As for your problem with your specific code, I think the problem lies with what words is: a vector of strings. When you print each words you are printing a vector. If at the end you replaced the line (println words) with (doseq [w words] (println w))), then it should work great.
Also, based on what you say you want your output to look like (a vector of all the different words in the file), you wouldn't want to only do (println w) at the base of your expression, because this will print values and return nil. You would simply want w. Also, you would want to replace your doseqs with fors--again, to avoid return nil.
Also, on improving your code, it looks generally great to me, but--and this is going with all the first change I suggest above (but not the others, because I don't want to draw it all out explicitly)--you could shorten it with a fun little trick:
(doseq [item seq]
(let [words (split item #"\s")]
(doseq [w words]
(println w))))
;//Could be rewritten as...
(doseq [item s
:let [words (split item #"\s")]
w words]
(println w))
You're pretty close - keep in mind that Strings are a sequence. (concat "abc" "def") results in the sequence (\a \b \c \d \e \f).
mapcat is another really useful function for this - it will lazily concatenate the results of applying the mapping fn to the sequence.

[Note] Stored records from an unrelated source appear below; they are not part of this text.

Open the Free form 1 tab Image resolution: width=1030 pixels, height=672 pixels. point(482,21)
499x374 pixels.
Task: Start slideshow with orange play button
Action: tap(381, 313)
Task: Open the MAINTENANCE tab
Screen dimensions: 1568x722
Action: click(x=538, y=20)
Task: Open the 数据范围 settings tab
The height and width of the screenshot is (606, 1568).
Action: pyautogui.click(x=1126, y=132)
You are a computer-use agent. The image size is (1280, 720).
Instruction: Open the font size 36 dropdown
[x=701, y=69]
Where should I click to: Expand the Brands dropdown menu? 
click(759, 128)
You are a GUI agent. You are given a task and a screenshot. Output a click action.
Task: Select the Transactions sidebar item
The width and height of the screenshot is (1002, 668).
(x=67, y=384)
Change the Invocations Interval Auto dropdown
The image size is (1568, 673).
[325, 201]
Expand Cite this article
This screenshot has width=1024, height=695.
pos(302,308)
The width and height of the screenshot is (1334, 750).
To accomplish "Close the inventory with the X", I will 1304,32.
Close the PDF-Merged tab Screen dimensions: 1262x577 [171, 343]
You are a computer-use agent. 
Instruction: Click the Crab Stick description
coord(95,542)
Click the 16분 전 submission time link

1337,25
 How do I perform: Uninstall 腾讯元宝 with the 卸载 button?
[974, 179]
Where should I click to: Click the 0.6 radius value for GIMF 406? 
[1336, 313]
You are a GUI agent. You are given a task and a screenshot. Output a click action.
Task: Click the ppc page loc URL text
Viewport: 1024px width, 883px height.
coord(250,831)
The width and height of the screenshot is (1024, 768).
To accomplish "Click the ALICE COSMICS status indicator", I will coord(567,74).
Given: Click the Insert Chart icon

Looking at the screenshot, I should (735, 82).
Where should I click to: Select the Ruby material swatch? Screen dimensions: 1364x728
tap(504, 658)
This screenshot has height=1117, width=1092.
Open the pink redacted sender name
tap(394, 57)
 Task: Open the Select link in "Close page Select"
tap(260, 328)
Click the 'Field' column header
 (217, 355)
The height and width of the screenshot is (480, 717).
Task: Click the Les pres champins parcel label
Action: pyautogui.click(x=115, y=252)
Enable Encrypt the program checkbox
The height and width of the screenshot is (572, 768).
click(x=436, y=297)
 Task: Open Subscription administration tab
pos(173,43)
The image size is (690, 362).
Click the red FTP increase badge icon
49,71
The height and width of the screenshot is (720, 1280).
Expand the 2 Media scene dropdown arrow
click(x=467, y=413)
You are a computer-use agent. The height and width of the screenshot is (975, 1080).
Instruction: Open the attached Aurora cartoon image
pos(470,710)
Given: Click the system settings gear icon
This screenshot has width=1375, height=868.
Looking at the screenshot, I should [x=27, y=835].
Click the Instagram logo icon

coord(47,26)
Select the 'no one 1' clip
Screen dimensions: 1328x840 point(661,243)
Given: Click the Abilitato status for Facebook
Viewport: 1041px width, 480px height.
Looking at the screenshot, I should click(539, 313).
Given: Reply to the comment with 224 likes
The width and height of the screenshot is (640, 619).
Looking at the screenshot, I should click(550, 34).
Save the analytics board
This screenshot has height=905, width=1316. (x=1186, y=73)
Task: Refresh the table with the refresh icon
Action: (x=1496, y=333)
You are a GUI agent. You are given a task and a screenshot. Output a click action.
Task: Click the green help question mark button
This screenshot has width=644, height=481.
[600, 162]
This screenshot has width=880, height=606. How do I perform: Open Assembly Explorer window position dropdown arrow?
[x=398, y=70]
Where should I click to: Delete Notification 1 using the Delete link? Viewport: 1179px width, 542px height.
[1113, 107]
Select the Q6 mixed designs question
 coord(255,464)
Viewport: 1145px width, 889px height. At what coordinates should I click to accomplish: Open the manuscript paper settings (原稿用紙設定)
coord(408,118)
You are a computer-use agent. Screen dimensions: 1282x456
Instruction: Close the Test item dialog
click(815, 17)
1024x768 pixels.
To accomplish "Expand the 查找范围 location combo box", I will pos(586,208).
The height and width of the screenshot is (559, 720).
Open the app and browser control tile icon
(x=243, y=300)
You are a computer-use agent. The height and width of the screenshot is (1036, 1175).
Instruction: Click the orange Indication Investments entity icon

This means that mapcating the result of converting all of the line strings to a seq will be the lazy sequence of characters you're after.
I did this as (mapcat seq (line-seq reader)).
For other advice:
For creating the reader, I would recommend using the clojure.java.io/reader function instead of directly creating the classes.
Consider breaking apart the reading the file and the processing (in this case printing) of the strings from each other. While it is important to keep the full file parsing inside the withopen clause, being able to test the actual processing code outside of the file reading code is quite useful.
When navigating multiple (potentially nested) sequences consider using for. for does a nice job handling nested for loop type cases.
(take 100 (for [line (repeat "abc") char (seq line)] (prn char)))
Use prn for debugging output. It gives you real output, as compared to user output (which hides certain details which users don't normally care about).